This section provides information on the curl-up assessment used in FITNESSGRAM. The curl-up with knees flexed and feet unanchored has been selected because individually these elements have been shown to a) decrease movement of the fifth lumbar vertebra over the sacral vertebrae, b) minimize the activation of the hip flexors, c) increase the activation of the external and internal obliques and transverse abdominals, and d) maximize abdominal muscle activation of the lower and upper rectus abdominals relative to disc compression (load) when compared with a variety of sit-ups.

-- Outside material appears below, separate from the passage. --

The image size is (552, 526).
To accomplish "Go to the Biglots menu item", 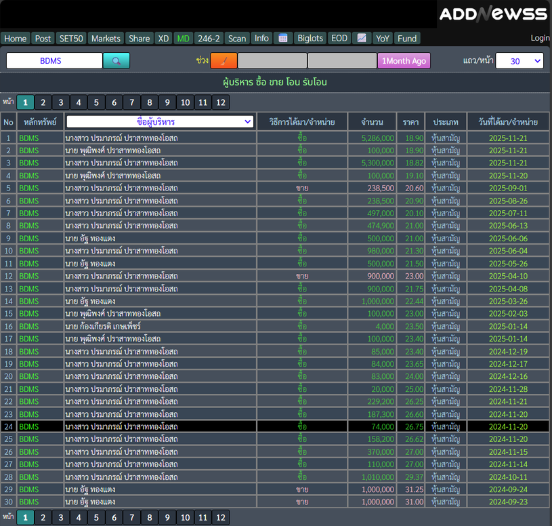I will [310, 39].
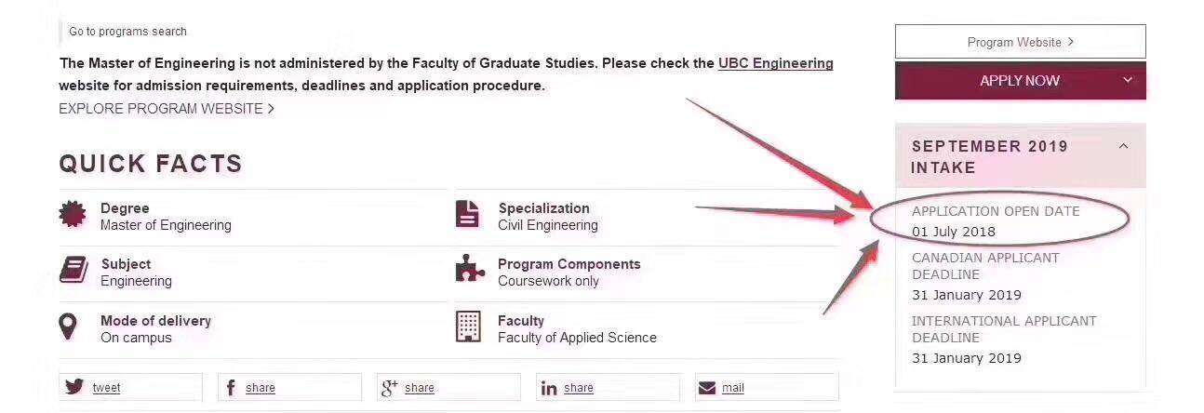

To complete as many curl-ups as possible up to a maximum of 75 at a specified pace.
Equipment and Facilities
Gym mats and a measuring strip for every two students are needed. The measuring strip may be made of cardboard, rubber, smooth wood, or any similar thin, flat material and should be 30 to 35 inches long. Two widths of measuring strip may be needed. The narrower strip should be 3 inches wide and is used to test 5- to 9-year-olds; for older students the strip should be 4.5 inches wide. Other methods of measuring distance such as using tape strips and pencils are suggested in appendix A.
Allow students to select a partner. Partner A will perform the curl-ups while partner B counts and watches for form errors.
Partner A lies in a supine position on the mat, knees bent at an angle of approximately 140°, feet flat on the floor, legs slightly apart, arms straight and parallel to the trunk with palms of hands resting on the mat. The fingers are stretched out and the head is in contact with the mat. Make sure students have extended their feet as far as possible from the buttocks while still allowing feet to remain flat on floor. The closer the feet are positioned in relation to the buttocks, the more difficult the movement.
After partner A has assumed the correct position on the mat, partner B places a measuring strip on the mat under partner A’s legs so that partner A’s fingertips are just resting on the nearest edge of the measuring strip (photo 7.1). Partner B then kneels down at partner A’s head in a position to count curl-ups and watch for form breaks. Partner B places a piece of paper under partner A’s head. The paper will assist partner B in judging if partner A’s head touches down on each repetition (photo 7.2). The observer should watch for the paper to crinkle each time partner A touches it with his or her head.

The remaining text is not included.